Classification performance of the best DNNs of the individual classes illustrated as confusion matrix with A = Anger, B = Boredom, S = Sadness, H = Happiness, D = Disgust, F = Fear, N = Neutral.

The comparison of the two confusion matrices in Fig. 5 shows that the improvement with LOTO concerned mainly only the emotions sadness, neutral, boredom and fear. It could therefore be assumed that for the other emotions anger, disgust and happiness the speaker dependent properties have a reduced role for speech based emotion recognition.

7.2 Experiments with RNNs

The result of 67.2 % with the DNN\(_{\text {4}\,\times \,\text {500}}\) is only slightly better than the result of 65.5 % with the SVM-RBF. There is a suspicion that the windowed dataset \(D_p\) is the main reason for the good results in both cases. As described above we created \(D_p\) to maintain time dependent information. Hence we investigated now Elman-Networks which are constructed to process time series. The depth of a RNN depends on the length of the time series to process. To vary the number of hidden layers we created therefor several datasets by computing the means of each features matrix over several number l of rows as described in Sect. 4. Table 2 shows the smaller the averaged sections of the initial feature matrix, the longer the resulting time series and thus the more hidden layer in a respective unfolded RNN. The RNNs are trained via backpropagation through time (bptt) with the hyper-parameters \(learn\ rate = 0.004\), \(momentum = 0.9\) and \(epochs = 200\). To asses the essential performance of the RNN for speech based emotion recognition no other optimization or regularization techniques are used.
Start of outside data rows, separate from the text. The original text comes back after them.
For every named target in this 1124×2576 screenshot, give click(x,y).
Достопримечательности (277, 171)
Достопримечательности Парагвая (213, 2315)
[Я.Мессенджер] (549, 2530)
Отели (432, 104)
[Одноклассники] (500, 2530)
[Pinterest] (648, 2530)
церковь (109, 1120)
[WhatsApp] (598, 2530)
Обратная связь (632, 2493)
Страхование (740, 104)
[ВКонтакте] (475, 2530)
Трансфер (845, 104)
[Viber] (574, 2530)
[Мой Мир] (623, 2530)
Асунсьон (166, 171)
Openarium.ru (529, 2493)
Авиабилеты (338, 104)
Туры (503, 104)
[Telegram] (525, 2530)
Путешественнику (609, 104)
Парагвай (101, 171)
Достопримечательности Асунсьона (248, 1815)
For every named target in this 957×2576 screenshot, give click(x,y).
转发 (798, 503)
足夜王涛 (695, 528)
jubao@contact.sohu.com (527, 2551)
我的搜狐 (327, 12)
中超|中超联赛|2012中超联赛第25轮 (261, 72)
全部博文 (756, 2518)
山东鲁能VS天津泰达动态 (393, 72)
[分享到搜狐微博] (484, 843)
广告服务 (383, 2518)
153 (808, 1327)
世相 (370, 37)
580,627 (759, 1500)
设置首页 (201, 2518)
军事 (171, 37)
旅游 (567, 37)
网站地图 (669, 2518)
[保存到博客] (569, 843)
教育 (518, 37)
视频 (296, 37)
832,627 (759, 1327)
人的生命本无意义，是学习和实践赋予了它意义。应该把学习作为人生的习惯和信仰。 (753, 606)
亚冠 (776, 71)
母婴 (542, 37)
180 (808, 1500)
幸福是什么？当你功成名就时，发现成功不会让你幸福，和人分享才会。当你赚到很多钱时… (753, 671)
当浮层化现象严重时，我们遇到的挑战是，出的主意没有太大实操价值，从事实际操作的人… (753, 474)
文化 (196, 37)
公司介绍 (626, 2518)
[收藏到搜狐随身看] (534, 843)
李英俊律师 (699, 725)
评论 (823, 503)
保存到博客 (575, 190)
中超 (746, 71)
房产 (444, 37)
However to deal with the unbounded rectified linear function (cf. [21]) in the hidden layer we clipped the outputs \(y = relu(x)\) of the hidden neurons as follows:

$$\begin{aligned} y = {\left\{ \begin{array}{ll} y &{} \text {if} \ \ y \le x_{\text {max}} \\ x_{\text {max}} &{} \text {else} \ \ y > x_{\text {max}} \end{array}\right. } \end{aligned}$$
(19)

In some way \(x_{\text {max}}\) can also be viewed as hyper-parameters and we chose the value \(x_{\text {max}} = 40\). We performed the tests again with both validation schemes LOSO and LOTO.

Table 2. Relationship between averaging and length of resulting time series
Fig. 6.
figure 6

Effect of using longer time series as input for a RNN on classification accuracy (test, train) with LOSO (a) and LOTO (b). The X axis shows the respective number l of averaged rows of the feature matrices.

Interestingly as with the DNN-experiments the highest classification accuracy (here: 59.5 %) with LOSO is again obtained by using a network with 4 unfolded hidden layers (\(l = 90\)) as it can be seen in Fig. 6(a). In view of the fact that only a basic version of the bptt-algorithm is used the result of 59.5 % accuracy with LOSO is highly promising. With LOTO the highest accuracy of 71.8 % is achieved by using the network with 2 hidden layers (\(l = 150\)). This suggests again that for LOTO deeper architectures may not improve the result significantly.

8 Conclusion

The performed experiments with the partially averaged and windowed time series suggest adding more hidden layers could improve the performance of feed forward neural networks for recognizing emotion in speech. The performance of the support vector machine also improved considerably when using the partially averaged feature matrices whereby the classification accuracy is only 1.7 % worse than with the DNN. Hence there is a suspicion that the method of preprocessing that we were using is the main reason for the improved results. To assess this more precisely more experiments have to be conducted.

Highly promising are the results with the RNNs, because only with a basic version of the backpropagation through time algorithm a accuracy of about 60 % is obtained. It would be interestingly to investigate if a significantly better performance can be obtained with several regularization and optimization techniques.